-- RECORDS FOR PROCESSING follows --
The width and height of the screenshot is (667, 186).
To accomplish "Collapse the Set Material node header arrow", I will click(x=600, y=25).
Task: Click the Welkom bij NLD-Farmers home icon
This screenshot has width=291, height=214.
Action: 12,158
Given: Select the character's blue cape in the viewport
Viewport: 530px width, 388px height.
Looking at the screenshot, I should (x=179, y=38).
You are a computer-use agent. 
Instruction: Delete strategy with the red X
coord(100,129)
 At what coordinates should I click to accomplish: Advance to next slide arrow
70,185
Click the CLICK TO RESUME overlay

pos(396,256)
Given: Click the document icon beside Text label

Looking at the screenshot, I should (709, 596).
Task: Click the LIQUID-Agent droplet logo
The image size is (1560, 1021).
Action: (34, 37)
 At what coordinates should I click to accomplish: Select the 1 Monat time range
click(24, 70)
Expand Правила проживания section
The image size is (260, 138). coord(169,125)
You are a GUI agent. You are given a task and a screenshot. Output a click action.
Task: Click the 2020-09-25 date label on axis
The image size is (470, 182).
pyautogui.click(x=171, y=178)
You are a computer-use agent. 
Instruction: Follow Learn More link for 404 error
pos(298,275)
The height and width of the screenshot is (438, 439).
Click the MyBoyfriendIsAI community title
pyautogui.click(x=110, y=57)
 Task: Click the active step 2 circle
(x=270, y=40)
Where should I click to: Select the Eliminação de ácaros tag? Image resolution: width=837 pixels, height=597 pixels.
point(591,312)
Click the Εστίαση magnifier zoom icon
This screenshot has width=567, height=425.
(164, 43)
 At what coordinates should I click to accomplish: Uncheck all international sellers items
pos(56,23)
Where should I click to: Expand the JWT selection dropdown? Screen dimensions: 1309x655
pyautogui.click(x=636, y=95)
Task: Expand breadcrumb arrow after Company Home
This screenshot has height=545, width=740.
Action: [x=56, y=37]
-- RECORDS FOR PROCESSING concluded --
YOUR ASSIGNMENT: Starting at the line with "Task: Click the Welkom", copy every line down to the last one above, exactly as written and with nothing else.

EXERCISE OUTPUT:
Task: Click the Welkom bij NLD-Farmers home icon
This screenshot has width=291, height=214.
Action: 12,158
Given: Select the character's blue cape in the viewport
Viewport: 530px width, 388px height.
Looking at the screenshot, I should (x=179, y=38).
You are a computer-use agent. 
Instruction: Delete strategy with the red X
coord(100,129)
 At what coordinates should I click to accomplish: Advance to next slide arrow
70,185
Click the CLICK TO RESUME overlay

pos(396,256)
Given: Click the document icon beside Text label

Looking at the screenshot, I should (709, 596).
Task: Click the LIQUID-Agent droplet logo
The image size is (1560, 1021).
Action: (34, 37)
 At what coordinates should I click to accomplish: Select the 1 Monat time range
click(24, 70)
Expand Правила проживания section
The image size is (260, 138). coord(169,125)
You are a GUI agent. You are given a task and a screenshot. Output a click action.
Task: Click the 2020-09-25 date label on axis
The image size is (470, 182).
pyautogui.click(x=171, y=178)
You are a computer-use agent. 
Instruction: Follow Learn More link for 404 error
pos(298,275)
The height and width of the screenshot is (438, 439).
Click the MyBoyfriendIsAI community title
pyautogui.click(x=110, y=57)
 Task: Click the active step 2 circle
(x=270, y=40)
Where should I click to: Select the Eliminação de ácaros tag? Image resolution: width=837 pixels, height=597 pixels.
point(591,312)
Click the Εστίαση magnifier zoom icon
This screenshot has width=567, height=425.
(164, 43)
 At what coordinates should I click to accomplish: Uncheck all international sellers items
pos(56,23)
Where should I click to: Expand the JWT selection dropdown? Screen dimensions: 1309x655
pyautogui.click(x=636, y=95)
Task: Expand breadcrumb arrow after Company Home
This screenshot has height=545, width=740.
Action: [x=56, y=37]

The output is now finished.